STATED TASK:
In the part of the listing that opens with the line containing "Viewport: 1483px width, 745px" and runs through the end of the listing, swap "thumbnail" for "image" and leave everything else unchanged. Reproduce only that part, without the pictures.

++++++++++

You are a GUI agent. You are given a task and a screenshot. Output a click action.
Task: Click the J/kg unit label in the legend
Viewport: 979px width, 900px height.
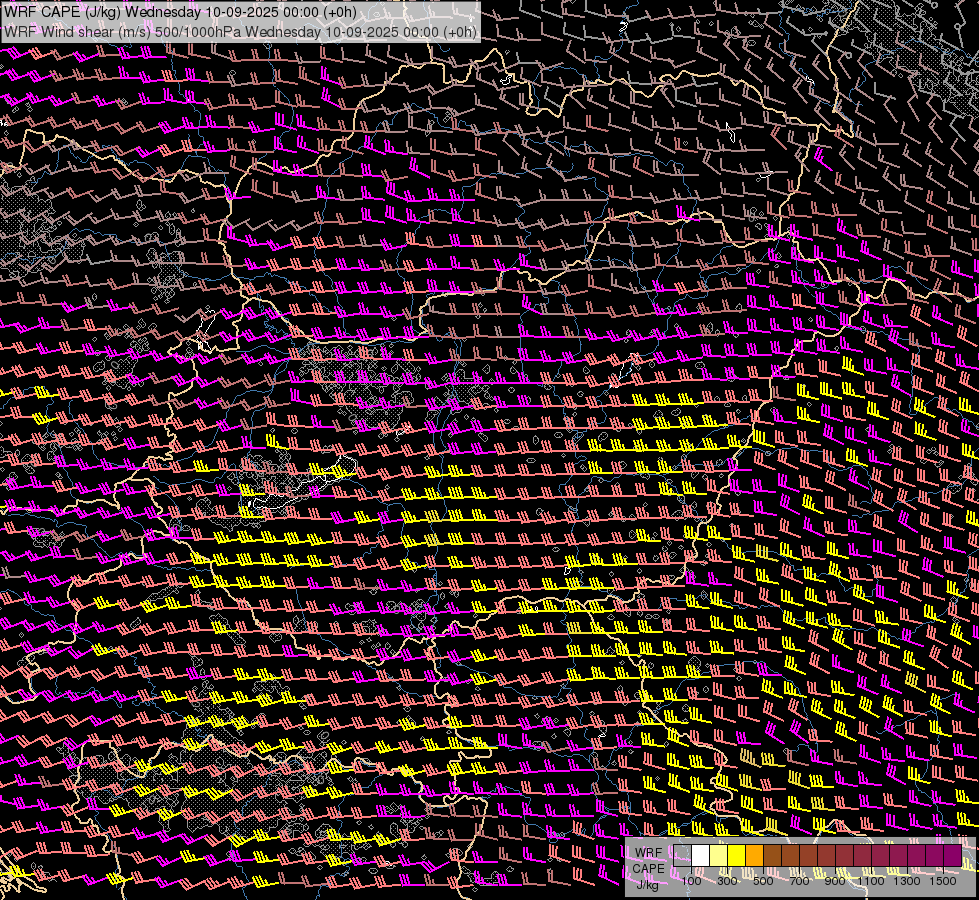click(648, 884)
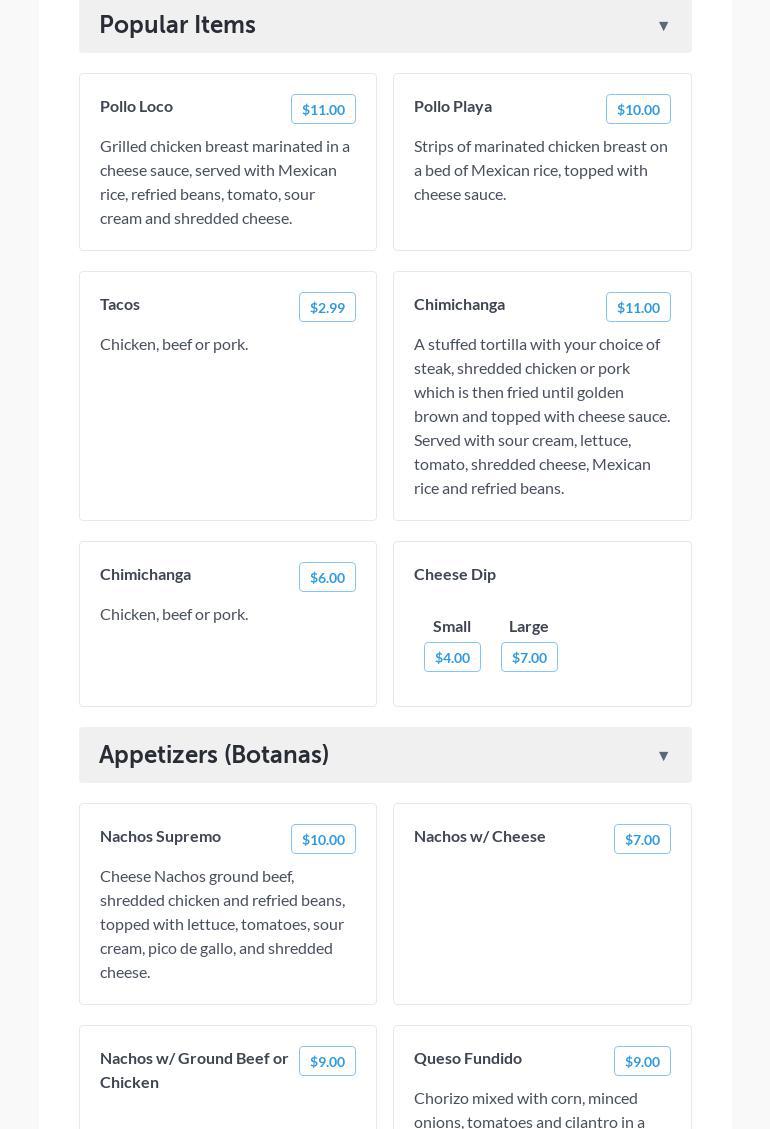
Task: Collapse the Popular Items section arrow
Action: point(663,26)
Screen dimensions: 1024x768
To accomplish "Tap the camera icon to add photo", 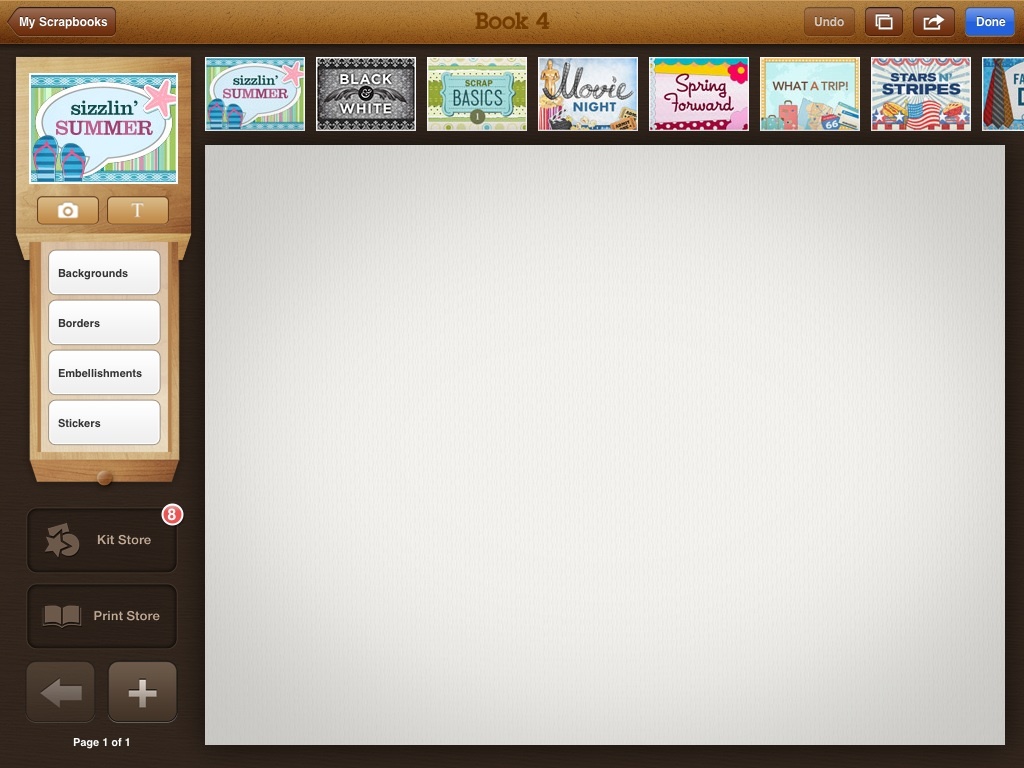I will [x=68, y=210].
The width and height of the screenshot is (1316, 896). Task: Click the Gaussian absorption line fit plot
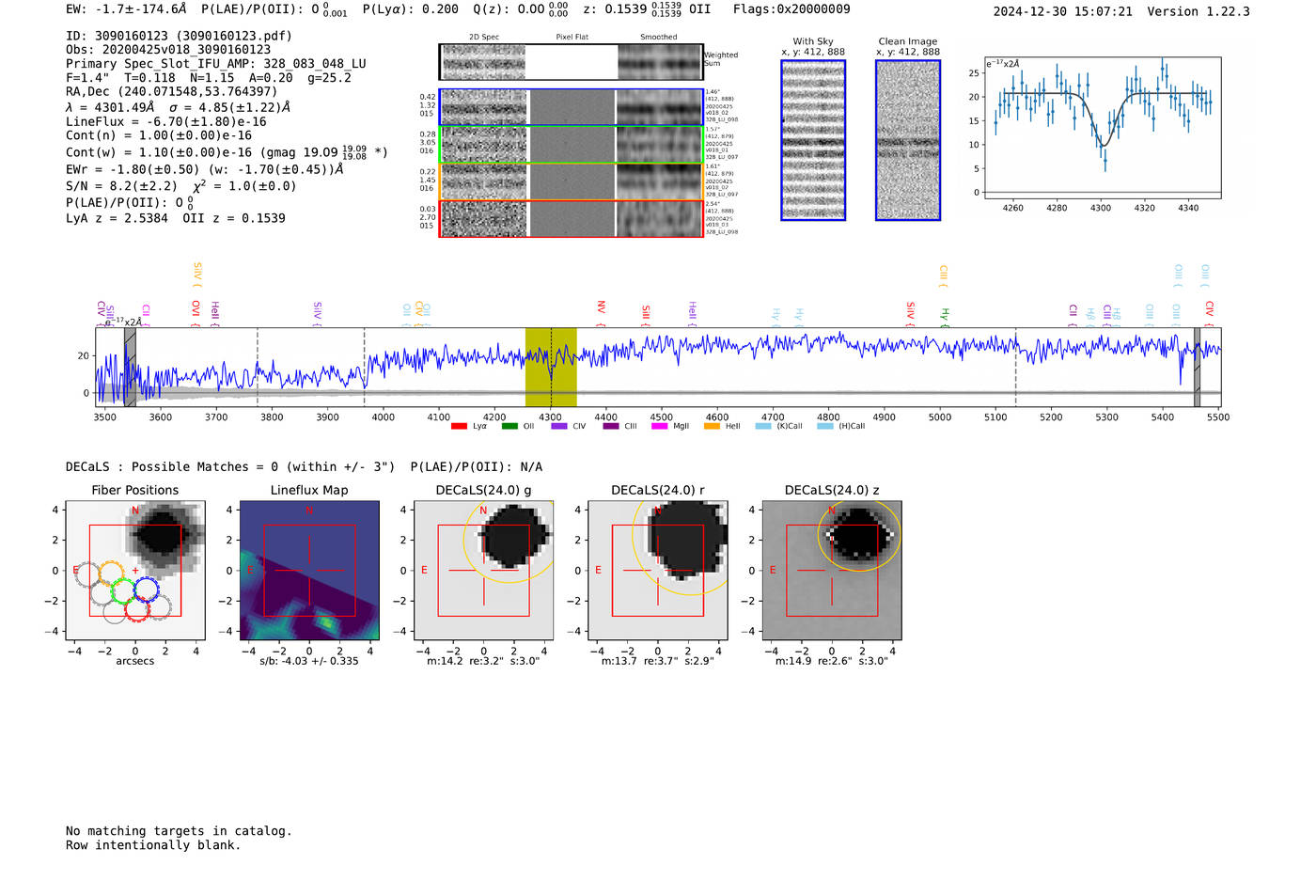coord(1102,128)
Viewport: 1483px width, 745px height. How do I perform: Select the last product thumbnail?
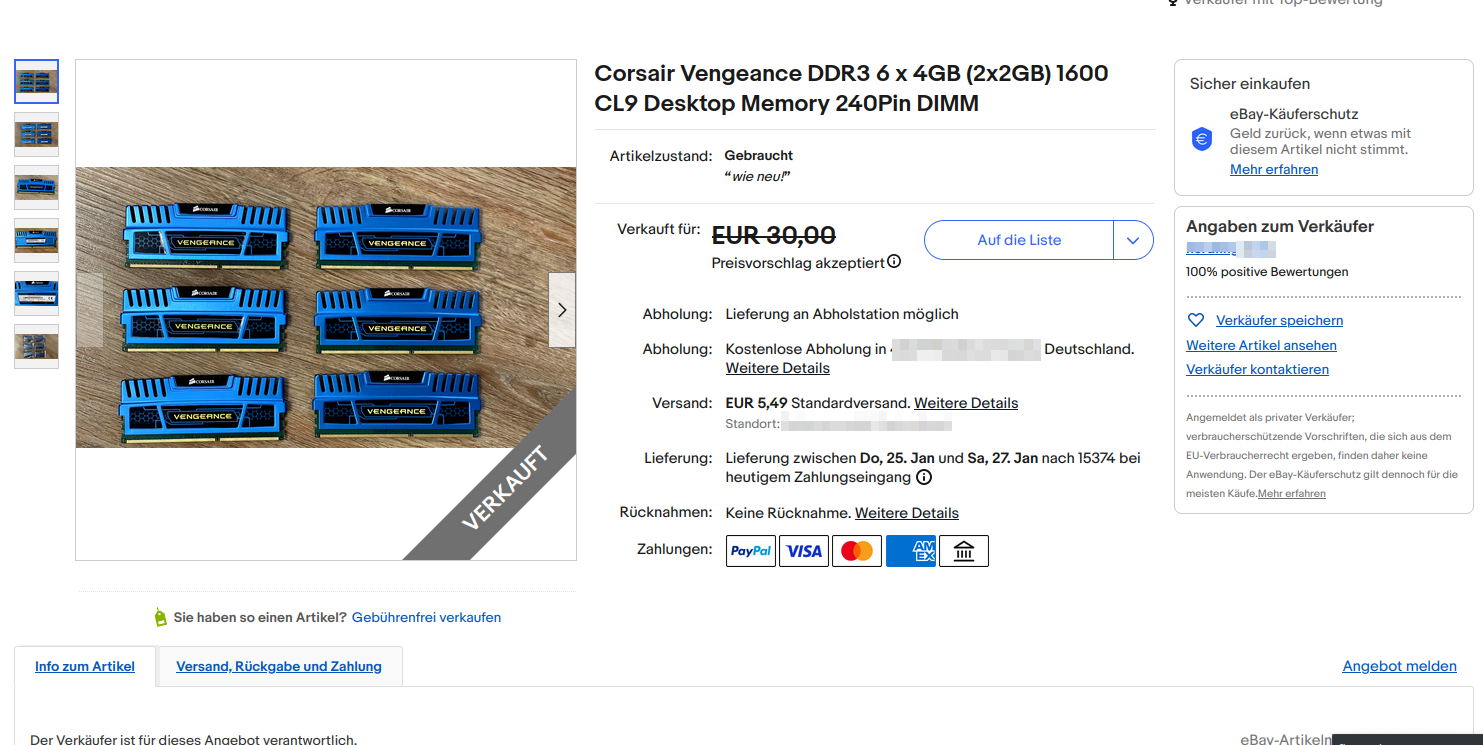(x=36, y=346)
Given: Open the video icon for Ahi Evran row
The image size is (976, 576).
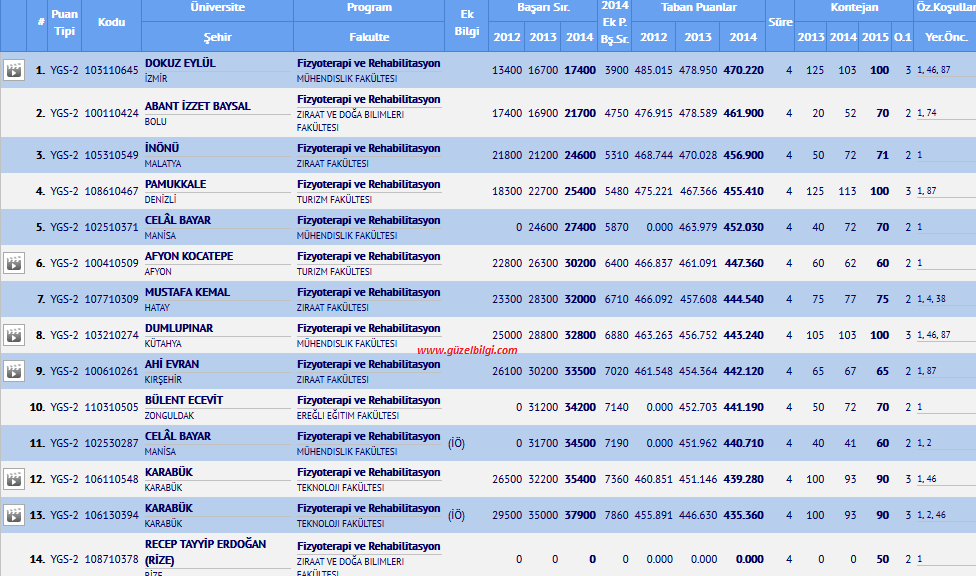Looking at the screenshot, I should coord(14,372).
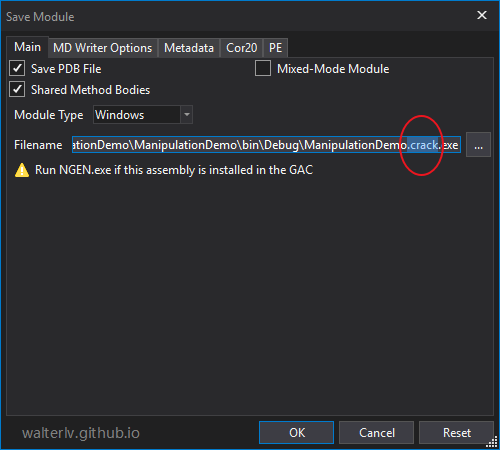500x450 pixels.
Task: Toggle Save PDB File checkbox
Action: 17,68
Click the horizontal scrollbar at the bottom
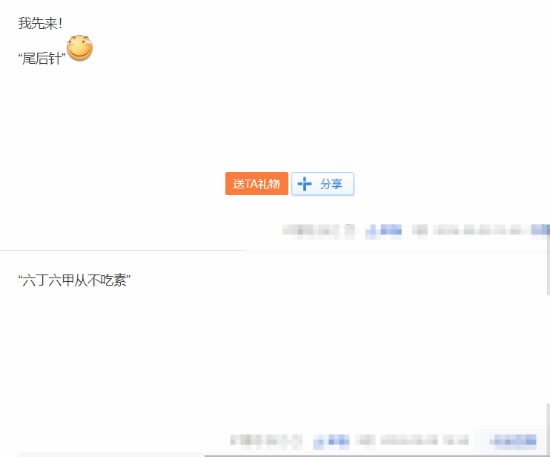Image resolution: width=550 pixels, height=457 pixels. tap(375, 456)
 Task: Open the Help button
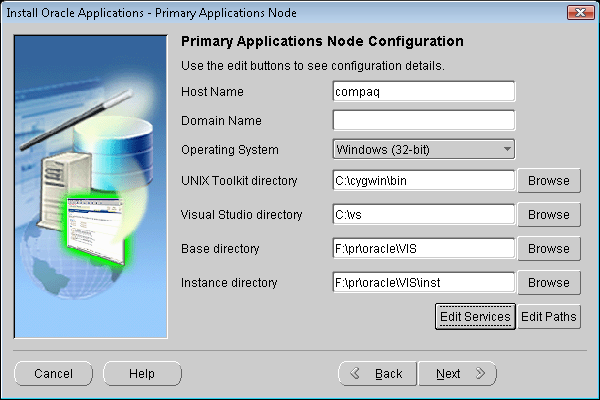tap(142, 374)
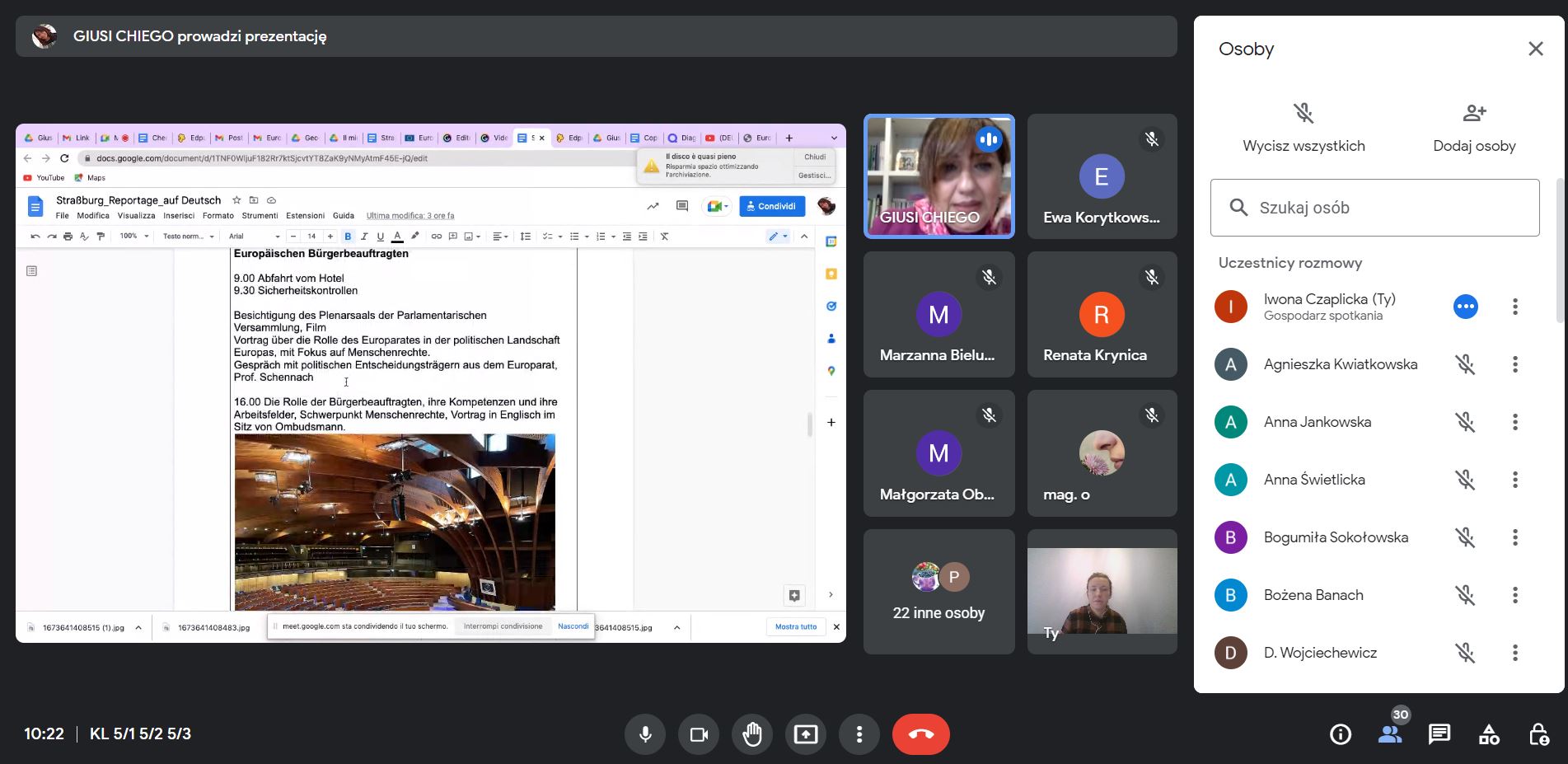
Task: Open the people list icon
Action: coord(1390,734)
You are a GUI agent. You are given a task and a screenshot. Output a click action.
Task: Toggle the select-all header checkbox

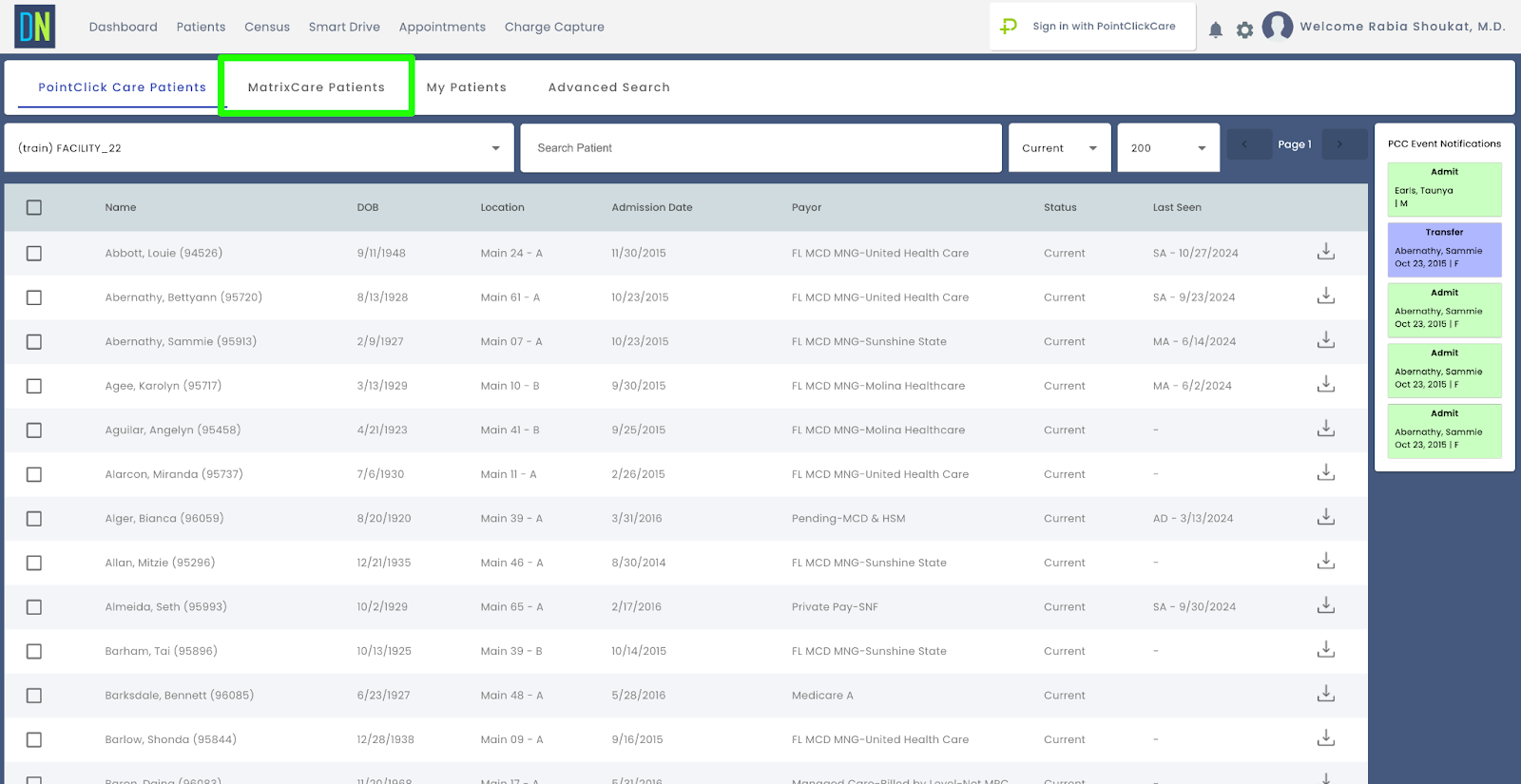click(x=34, y=207)
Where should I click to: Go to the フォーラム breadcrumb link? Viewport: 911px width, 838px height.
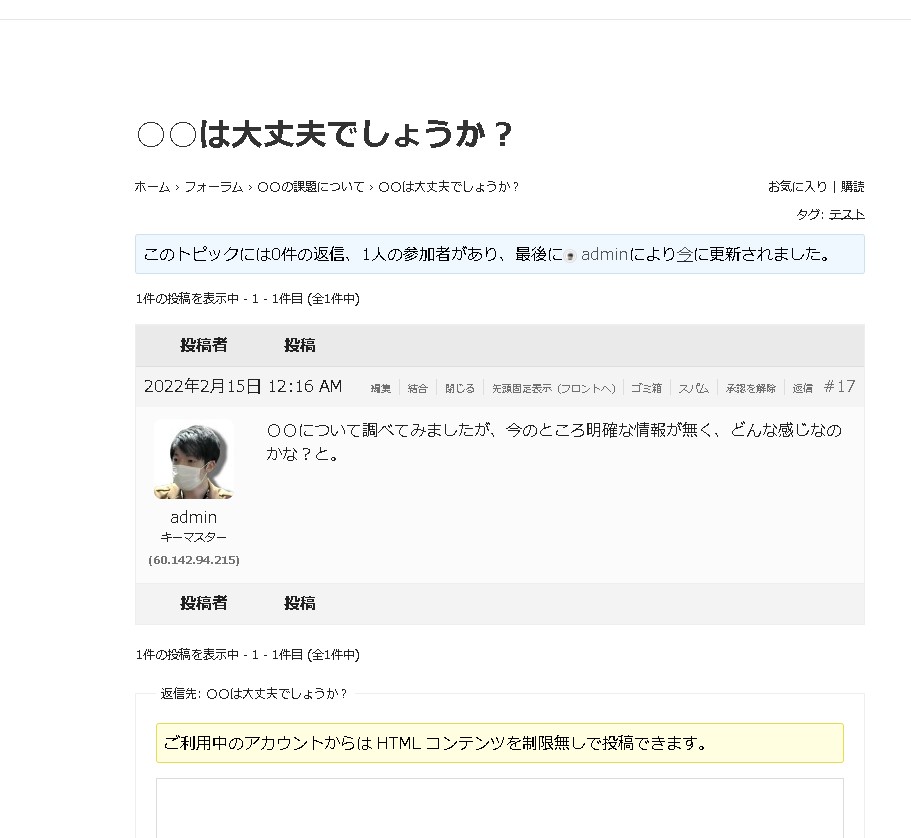point(214,187)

++++++++++

THE OUTPUT:
Viewport: 1483px width, 745px height. How do I perform: Select the last product image?
(x=36, y=346)
Given: Open the video icon for Ahi Evran row
The image size is (976, 576).
Looking at the screenshot, I should coord(14,372).
500x450 pixels.
Task: Toggle Save PDB File checkbox
Action: 17,68
Click the horizontal scrollbar at the bottom
Image resolution: width=550 pixels, height=457 pixels. tap(375, 456)
 Task: Open the Help button
tap(142, 374)
Task: Open the people list icon
Action: coord(1390,734)
You are a GUI agent. You are given a task and a screenshot. Output a click action.
Task: Toggle the select-all header checkbox

click(x=34, y=207)
Where should I click to: Go to the フォーラム breadcrumb link? Viewport: 911px width, 838px height.
point(214,187)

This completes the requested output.